Solving Second Moment of Area for Beam w/ Missing Circle

[ganondorf29]

Homework Statement

I'm having a problem calculating the I value for this beam. I'm not sure on how to account for the missing circle in the front square and how to account for the beam changing from a 1" x 1" square to a 5" x 0.5" beam

Homework Equations

Ixx = bh^12/12

The centroid of the beam is around x = 2.89711 in

The thickness of the beam is the same and so is it's density

The Attempt at a Solution

Here is a picture of the beam


**If there was no missing circle, could I just add I_square + I_rect = I_total? **

 

[SteamKing]

ganondorf29:
The reason why you need to calculate I (2nd moment of area) is not clear.
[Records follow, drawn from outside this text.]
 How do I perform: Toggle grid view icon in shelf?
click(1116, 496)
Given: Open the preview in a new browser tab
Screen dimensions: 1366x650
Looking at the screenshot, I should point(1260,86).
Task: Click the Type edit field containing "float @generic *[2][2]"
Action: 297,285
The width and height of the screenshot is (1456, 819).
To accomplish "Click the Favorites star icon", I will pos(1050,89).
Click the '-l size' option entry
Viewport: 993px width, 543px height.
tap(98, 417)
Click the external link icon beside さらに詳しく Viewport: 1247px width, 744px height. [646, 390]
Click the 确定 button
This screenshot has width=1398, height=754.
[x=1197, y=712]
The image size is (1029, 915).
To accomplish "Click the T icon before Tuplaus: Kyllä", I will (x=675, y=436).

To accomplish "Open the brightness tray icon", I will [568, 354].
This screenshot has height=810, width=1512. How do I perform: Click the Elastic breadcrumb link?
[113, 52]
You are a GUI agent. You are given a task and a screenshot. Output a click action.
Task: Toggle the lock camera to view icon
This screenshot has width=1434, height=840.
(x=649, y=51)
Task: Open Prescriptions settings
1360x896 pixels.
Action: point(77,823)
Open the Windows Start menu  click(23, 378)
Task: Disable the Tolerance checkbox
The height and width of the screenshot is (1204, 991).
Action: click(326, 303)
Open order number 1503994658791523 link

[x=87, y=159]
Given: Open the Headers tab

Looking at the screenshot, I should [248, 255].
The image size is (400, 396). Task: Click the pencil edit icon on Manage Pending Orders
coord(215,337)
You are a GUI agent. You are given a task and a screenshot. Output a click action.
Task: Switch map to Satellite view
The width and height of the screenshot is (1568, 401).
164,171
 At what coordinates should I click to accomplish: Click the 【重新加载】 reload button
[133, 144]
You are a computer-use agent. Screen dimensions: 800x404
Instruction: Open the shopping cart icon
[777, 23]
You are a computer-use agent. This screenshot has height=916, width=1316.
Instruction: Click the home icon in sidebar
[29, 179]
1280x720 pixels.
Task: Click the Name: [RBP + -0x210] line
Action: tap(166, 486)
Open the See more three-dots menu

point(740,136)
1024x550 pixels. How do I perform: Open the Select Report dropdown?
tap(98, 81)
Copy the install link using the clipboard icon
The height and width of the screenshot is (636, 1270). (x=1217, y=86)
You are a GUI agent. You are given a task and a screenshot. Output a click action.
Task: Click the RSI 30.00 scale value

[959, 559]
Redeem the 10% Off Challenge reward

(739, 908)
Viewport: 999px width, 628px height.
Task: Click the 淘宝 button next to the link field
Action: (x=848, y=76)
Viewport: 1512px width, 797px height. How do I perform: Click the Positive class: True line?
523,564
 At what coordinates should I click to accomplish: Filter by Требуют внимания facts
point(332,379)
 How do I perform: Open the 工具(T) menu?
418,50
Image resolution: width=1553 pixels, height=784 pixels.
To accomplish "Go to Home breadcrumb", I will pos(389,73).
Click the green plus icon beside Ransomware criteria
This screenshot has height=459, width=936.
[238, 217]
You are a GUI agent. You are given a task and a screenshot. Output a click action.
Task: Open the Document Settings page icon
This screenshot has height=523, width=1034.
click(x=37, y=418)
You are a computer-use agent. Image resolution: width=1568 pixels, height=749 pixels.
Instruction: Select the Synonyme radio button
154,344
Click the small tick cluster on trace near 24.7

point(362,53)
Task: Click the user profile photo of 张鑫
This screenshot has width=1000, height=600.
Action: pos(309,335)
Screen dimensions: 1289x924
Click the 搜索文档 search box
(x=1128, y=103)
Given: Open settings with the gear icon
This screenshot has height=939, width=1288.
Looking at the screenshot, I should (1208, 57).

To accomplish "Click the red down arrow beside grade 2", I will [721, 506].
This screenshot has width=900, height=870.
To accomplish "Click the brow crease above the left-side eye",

Please include a complete statement of the problem you are trying to solve.

 

[rock.freak667]

The Attempt at a Solution

Here is a picture of the beam


**If there was no missing circle, could I just add I_square + I_rect = I_total? **

First thing, just get I for the square (with no hole in it) and then subtract the I for a cylinder. That will give you the I for the shape.

Second thing: The I that you get will be about its own centroid, not the centroid of the beam. So you need apply parallel axis theorem for the square (with the hole) and the rectangular section before you add them up.

 

[pongo38]

Do you want the I about the x-axis, or the y-axis? If about the x-axis, the parallel axis theorem as suggested by rockfreak does not apply. You made a mistake in your formula for Ixx in post #1. Can you see what the error is?

 

[rock.freak667]

First thing, just get I for the square (with no hole in it) and then subtract the I for a cylinder. That will give you the I for the shape.

Second thing: The I that you get will be about its own centroid, not the centroid of the beam. So you need apply parallel axis theorem for the square (with the hole) and the rectangular section before you add them up.

EDIT: Pongo is right, forget my parallel axis thing, I keep substituting I with J.